Forum Replies Created
15th February 2021 at 7:34 pm #121767
Had a bit better day today, had contact with appropriate people and have a little bit more positivity surrounding the whole situations.
I know I’m a far way from this ever being over but a small step in the right direction.
15th February 2021 at 8:43 am #121723
Thanks kip, I called them last night to report it
After having spoke to a close friend.
Police will visit at some point today for a statement.
I just need him to leave me alone.
1st February 2021 at 9:26 pm #120868
Hey, i can sympathise with you, I was in an abusive relationship, got out but went back as I believed he would change, months went on with more manipulative behaviour making me feel like I was hindering and not helping and always made to feel like everything was somehow my fault. It took for further domestic assault and another person getting authorities involved before I could really understand what all of my family and friends had been saying to me.
I’ve now changed my contact details, deactivated all of my social media accounts (after blocking and deleting) and gave myself a few days and even just some time without any contact at all has allowed me to refocus on myself a bit.

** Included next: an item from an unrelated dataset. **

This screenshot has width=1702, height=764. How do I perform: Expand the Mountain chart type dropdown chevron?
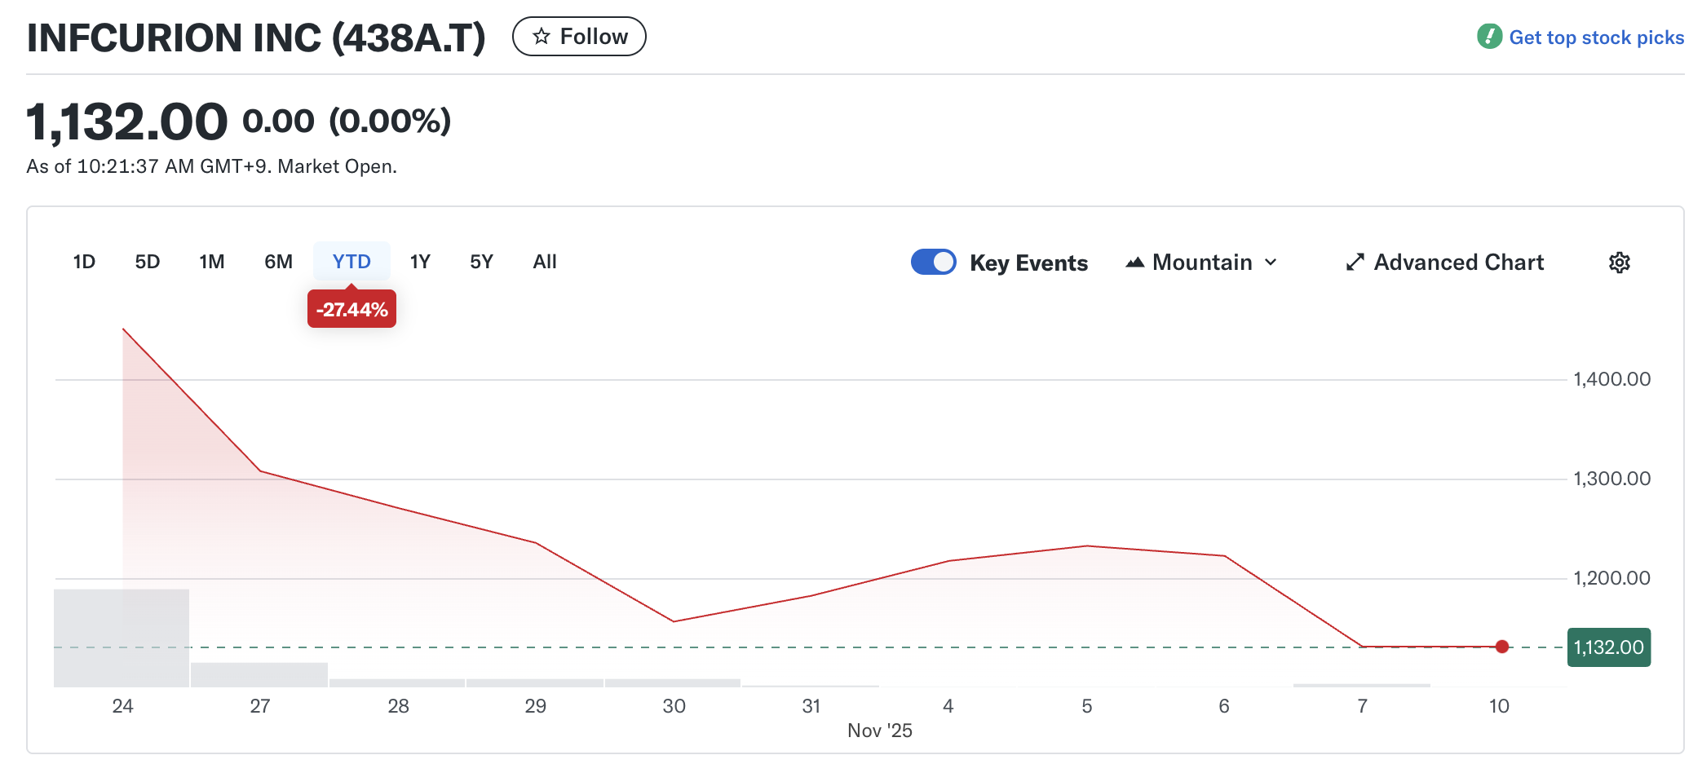click(x=1271, y=263)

I know there will be ups and downs but it’s about remembering why you left in the first place xx
23rd January 2021 at 7:46 pm #120292
I appreciate everything you’s are saying and advising, there has been a little bit of contact this past week and its just made me feel that I know I’m making the right decision. I think I also need to cut out some other people, mutual friends as they are not helping things. I’m not losing friendships, I’ve decided to think of it as having a cleanse.
I have no idea what the outcome of the(detail removed by Moderator) will be and I’m trying to not think of it. Keeping myself busy etc.
I’ve blocked him on all social media platforms, I’ve blocked his number on my phone. Its my only way forward I think. It hurts not seeing him but when I think of how he treated me and what he said to me I know that it’s not right and that I deserve better.
15th January 2021 at 7:26 pm #119831
So turns out his case has been deferred and he has had special bail conditions set, so I’ve got another (detail removed by Moderator) of hoping he just leaves me alone.
My family have been amazing support but its just the loneliness.
He has completely broke my trust in others, I just wish it was all dealt with (detail removed by Moderator) coz then at least I would have had some closure 🙁
14th January 2021 at 12:29 pm #119740
So over the past few days, things have gotten progressively worse, I’ve had family members tryin to influence me and being guilt tripped making me feel as though I deserved what I got
He continues to call me and while I don’t want to get him into any more trouble the messages he sends me are terrible. He is being so derogatory. I feel so low, I have asked my gp to reefer me for further support and I got a letter sayin someone will be in touch from (detail removed by moderator), my housing officer had been amazing she is going to assess me for personal alarm systems and I’ve got good support around me.
But even just (detail removed by moderator) he called me, I was in bed with a migraine and he accused me of being with someone else.
I have had to go thru the process of blocking him as he is asking what am I going to say (detail removed by moderator) etc
I just want him to leave me alone, its hard enough feeling the way I do, never mind the nastiness and the constant put downs from the person who said that he loves me.
Will find out (detail removed by moderator) then what the next stages are but I am done with him and his antics. He was the person who helped me to build up my confidence and he had been the one to rip it all away.
I actually feel like getting together all the Christmas gifts he got me and sending them back to him out of spite.
27th April 2020 at 9:15 pm #101932
So, after a weekend of not knowing what to do and being very indecisive, I found out (detail removed by moderator) that he has been lying to me all weekend and that he has now been severely abusive towards other people in the family. I spoke to my own family and have listened to their concerns and have managed to get most of belongings from the flat. The flat was a shared in both our name, but I have just left as it is now too much strain emotionally.
I am devastated but my family are here for me.